Tuning programs#

Note

PRO The features described in this page are only available on a paid version of the Tumult Platform. If you would like to hear more, please contact us at info@tmlt.io.

Parameter tuning and optimization in Tumult is done with the SessionProgramTuner class, an abstract base class that defines the interface for tuning SessionPrograms.

To tune a specific program, users should subclass SessionProgramTuner, passing their SessionProgram as the program class argument.

>>> class Program(SessionProgram):
...     class ProtectedInputs:
...         protected_df: DataFrame
...     class Outputs:
...         b_sum: DataFrame
...     class Parameters:
...         low: int
...         high: int
...     def session_interaction(self, session: Session):
...         low = self.parameters["low"]
...         high = self.parameters["high"]
...         a_values = KeySet.from_dict({"a": ["x", "y"]})
...         sum_query = QueryBuilder("protected_df").groupby(a_values).sum("b", low, high)
...         b_sum = session.evaluate(sum_query, self.privacy_budget)
...         return {"b_sum": b_sum}
>>> class Tuner(SessionProgramTuner, program=Program):
...     @joined_output_metric(name="root_mean_squared_error", output="b_sum", join_columns=["a"])
...     @staticmethod
...     def compute_rmse(joined_output: DataFrame):
...         err = sf.col("b_sum_dp") - sf.col("b_sum_baseline")
...         rmse = joined_output.agg(sf.sqrt(sf.avg(sf.pow(err, sf.lit(2)))).alias("rmse"))
...         return rmse.collect()[0]["rmse"]
...
...     metrics = [
...         MedianRelativeError(
...             output="b_sum",
...             measure_column="b_sum",
...             name=f"mre_{index}",
...             join_columns=["a"],
...         )
...     ]

Just like a SessionProgram, once a subclass of SessionProgramTuner is defined, it can be instantiated using the automatically-generated builder for that class.

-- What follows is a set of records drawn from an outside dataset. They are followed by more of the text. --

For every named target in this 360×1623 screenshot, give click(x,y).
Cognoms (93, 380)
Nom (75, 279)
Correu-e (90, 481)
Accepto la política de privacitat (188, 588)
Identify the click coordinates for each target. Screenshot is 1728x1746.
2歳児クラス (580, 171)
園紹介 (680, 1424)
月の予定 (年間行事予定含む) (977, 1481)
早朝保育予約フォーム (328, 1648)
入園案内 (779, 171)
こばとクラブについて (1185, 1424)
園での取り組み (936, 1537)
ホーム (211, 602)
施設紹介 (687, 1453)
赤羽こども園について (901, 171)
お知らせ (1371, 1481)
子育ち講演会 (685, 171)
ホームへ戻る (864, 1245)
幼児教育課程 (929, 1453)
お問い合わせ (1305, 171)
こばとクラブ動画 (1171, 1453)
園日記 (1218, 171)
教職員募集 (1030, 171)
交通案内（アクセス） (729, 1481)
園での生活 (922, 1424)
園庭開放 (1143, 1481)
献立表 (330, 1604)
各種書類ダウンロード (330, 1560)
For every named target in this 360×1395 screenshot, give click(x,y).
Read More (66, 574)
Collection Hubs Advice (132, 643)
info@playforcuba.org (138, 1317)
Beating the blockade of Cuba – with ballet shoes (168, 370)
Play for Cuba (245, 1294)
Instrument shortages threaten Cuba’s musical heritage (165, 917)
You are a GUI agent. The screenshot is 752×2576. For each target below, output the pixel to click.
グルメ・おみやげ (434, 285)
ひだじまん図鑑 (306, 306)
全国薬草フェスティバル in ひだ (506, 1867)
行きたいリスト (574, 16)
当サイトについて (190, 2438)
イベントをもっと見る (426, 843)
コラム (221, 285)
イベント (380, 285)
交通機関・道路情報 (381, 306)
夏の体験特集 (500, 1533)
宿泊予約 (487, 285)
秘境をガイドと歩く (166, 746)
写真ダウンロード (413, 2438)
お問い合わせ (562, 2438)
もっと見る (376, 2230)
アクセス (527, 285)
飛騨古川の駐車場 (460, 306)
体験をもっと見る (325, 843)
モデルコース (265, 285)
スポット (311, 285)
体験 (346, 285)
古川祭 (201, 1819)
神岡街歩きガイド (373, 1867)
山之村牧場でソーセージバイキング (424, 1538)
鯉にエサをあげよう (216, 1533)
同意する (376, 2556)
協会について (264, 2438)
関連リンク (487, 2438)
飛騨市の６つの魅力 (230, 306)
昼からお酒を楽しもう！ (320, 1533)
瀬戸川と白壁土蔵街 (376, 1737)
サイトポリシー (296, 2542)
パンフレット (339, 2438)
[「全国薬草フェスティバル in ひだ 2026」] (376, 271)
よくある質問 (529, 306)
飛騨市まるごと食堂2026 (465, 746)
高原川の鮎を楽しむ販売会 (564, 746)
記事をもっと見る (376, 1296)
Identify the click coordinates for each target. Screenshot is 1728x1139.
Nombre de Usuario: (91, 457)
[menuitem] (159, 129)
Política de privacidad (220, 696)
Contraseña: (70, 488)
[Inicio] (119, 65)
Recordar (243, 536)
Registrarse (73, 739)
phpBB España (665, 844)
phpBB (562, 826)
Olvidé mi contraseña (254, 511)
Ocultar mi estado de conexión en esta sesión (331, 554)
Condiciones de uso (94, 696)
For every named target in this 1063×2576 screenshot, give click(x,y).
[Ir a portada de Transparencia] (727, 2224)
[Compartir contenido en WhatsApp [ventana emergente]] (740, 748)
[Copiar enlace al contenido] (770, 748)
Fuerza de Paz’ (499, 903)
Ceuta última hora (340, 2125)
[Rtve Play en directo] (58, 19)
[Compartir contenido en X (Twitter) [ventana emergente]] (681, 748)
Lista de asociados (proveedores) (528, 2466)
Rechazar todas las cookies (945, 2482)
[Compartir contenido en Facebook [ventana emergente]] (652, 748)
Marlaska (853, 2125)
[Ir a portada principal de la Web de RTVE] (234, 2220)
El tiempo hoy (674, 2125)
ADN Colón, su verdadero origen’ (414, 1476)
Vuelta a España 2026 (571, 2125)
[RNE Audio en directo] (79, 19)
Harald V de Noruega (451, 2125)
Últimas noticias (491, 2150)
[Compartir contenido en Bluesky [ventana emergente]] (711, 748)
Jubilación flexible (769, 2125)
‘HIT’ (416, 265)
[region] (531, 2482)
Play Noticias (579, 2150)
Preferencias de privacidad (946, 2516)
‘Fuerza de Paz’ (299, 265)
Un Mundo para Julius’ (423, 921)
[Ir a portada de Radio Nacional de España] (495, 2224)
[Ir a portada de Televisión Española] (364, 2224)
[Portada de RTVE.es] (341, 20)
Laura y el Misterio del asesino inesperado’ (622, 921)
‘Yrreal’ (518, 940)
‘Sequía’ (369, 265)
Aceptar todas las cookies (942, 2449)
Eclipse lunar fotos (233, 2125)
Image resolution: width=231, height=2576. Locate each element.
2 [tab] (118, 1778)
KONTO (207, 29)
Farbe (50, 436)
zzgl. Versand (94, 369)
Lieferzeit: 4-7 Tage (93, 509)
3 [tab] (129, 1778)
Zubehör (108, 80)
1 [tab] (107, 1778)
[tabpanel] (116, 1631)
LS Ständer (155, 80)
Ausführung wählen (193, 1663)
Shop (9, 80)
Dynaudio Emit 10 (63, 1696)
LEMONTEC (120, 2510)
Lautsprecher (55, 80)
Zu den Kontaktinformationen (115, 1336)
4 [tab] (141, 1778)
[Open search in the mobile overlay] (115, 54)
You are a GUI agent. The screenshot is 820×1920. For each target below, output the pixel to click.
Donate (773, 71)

Unlike a SessionProgram, you can pass Tunable objects to the builder methods instead of concrete values.

>>> protected_df = spark.createDataFrame([("x", 2), ("y", 4)], ["a", "b"])
>>> tuner = (
...     Tuner.Builder()
...     .with_privacy_budget(Tunable("budget"))
...     .with_private_dataframe("protected_df", protected_df, AddOneRow())
...     .with_parameter("low", 0)
...     .with_parameter("high", Tunable("high"))
...     .build()
... )

The run() method can be used to run the program to get the outputs of the DP and baseline programs.

>>> outputs = tuner.run({"budget": PureDPBudget(1), "high": 1})

The error_report() method on the tuner can be used to run the program to get the DP and baseline outputs as well as the metrics defined in the Tuner class.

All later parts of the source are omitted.